Türkiye'nin 2017 yılı geliri, yani gayri safi yurtiçi hasılası 3 trilyon 104.9 milyar TL?
Türkiye'de reel sektörün iç ve dış borçları 2 trilyon 406.5 milyar TL, hanehalkı borçları 509.1 milyar TL, devletin iç ve dış borçlarını da buna kattığımız zaman toplam borç 3 trilyon 947.9 milyar TL yapıyor.
Bu haliyle bile toplam iç ve dış borcumuzun milli gelire oranı yüzde 127? Yani toplam gelir toplam borcu karşılamıyor.
Bu borca, reel sektörün çek ve senet borçları dahil değil, ayrıca hemen hemen bütün şirketlerin açık hesap denilen borcu da vardır, bu da dahil değil. Bunları da ilave ettiğimiz de borcumuz çok daha vahim bir durumda?
Devletin kurumları da, özel sektör firmaları da borç ödemede büyük sıkıntılar yaşadığı gibi, artık borcu borçla çevirmenin de imkanı kalmadı.
Dışarıdan ne devlet kurumları, ne de özel sektör eskisi gibi borç bulabiliyor. Bulabildiğin, tabiri caizse diş koğunu dolduramayan kredilerin de gerek döviz kurlarındaki astronomik artış, gerekse faizlerdeki yükseliş sebebiyle maliyeti oldukça yüksek?

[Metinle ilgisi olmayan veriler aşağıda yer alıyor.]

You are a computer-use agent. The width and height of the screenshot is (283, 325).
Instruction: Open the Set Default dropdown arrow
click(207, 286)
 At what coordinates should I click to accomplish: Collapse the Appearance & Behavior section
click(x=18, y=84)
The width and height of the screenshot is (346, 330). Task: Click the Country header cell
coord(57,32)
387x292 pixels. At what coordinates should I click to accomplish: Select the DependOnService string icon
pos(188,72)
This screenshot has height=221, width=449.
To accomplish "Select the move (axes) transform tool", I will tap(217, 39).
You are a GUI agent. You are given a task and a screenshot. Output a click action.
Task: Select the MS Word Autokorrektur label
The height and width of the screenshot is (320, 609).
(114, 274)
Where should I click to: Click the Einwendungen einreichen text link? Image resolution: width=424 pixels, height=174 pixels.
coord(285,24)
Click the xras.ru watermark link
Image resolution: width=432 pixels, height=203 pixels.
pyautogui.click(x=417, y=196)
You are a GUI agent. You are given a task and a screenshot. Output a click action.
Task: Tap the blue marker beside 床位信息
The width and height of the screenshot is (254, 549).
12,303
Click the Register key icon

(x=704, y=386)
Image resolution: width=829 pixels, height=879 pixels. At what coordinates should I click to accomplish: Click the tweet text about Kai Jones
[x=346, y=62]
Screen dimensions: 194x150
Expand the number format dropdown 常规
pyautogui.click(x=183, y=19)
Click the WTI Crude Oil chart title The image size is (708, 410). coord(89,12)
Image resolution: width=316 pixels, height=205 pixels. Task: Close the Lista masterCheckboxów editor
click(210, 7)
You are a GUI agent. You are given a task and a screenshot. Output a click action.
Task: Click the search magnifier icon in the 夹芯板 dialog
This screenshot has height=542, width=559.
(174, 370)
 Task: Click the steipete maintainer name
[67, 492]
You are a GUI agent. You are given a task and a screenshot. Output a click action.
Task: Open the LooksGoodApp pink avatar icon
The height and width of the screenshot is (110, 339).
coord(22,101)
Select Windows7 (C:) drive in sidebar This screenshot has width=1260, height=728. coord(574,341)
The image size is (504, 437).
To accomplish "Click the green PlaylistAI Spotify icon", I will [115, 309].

Büyük holdinglermiz borçlarını yeniden yapılandırmak için bankalarla masaya oturmak zorunda kalıyor. Milli gelirde büyük oranda payı olan inşaat sektörü konusunda da yetkililer pek olumlu konuşmuyolar.
Ankara Sanayi Odası (ASO) Başkanı Nurettin Özdebir, maliyeti büyük ölçüde bağlı olan inşaat sektörünün katma değer üretemediğini, ASO olarak inşaat yerine imalat sanayinin desteklenmesi görüşünde olduklarını söyledi.
Özdebir, "Sanıldığının tam tersine, inşaat sektöründe binaları inşa ederken yaratılan katma değerden de ithal girdi oranlarının artmasıyla beraber ekonomiye çok fazla bir şey kalmıyor. Her geçen gün bu marj azalıyor. Burada para kimde varsa insanlar onların ihtiyaçlarına göre bina yaptılar, o lüks binaların satılacağı kişiler de sıkıntıya girmeye başladı. Bunların sayısı arzı karşılayamaz durumda" açıklamasını yaptı.
İngiliz Financial Times gazetesi, dövizin gidişatı yüzünden Türkiye'de işletmeler için tehlike çanlarının çaldığını yazdı. Türkiye'deki iş adamlarının ve ekonomistlerin görüşlerine yer veren haberde şunlar ifade edildi:
"Bu kesinlikle çok sayıda şirket için yeni bir durum. Hem yüksek enflasyonla hem de dalgalı bir kurla karşı karşıyayız."
"Liranın zayıflaması, şirketlerin ve bankaların bilançoları üzerinde büyük bir baskı oluşturacaktır."
"Yabancı alacaklıların Türkiye'de özel sektörün bilançosuna yönelik kaygıları muhtemelen sermaye akışının azalmasına yol açacak. Türk Lirası üzerindeki baskı daha da artacak. Bu nedenle Türkiye'nin kısır döngüde kilitlenme riski var."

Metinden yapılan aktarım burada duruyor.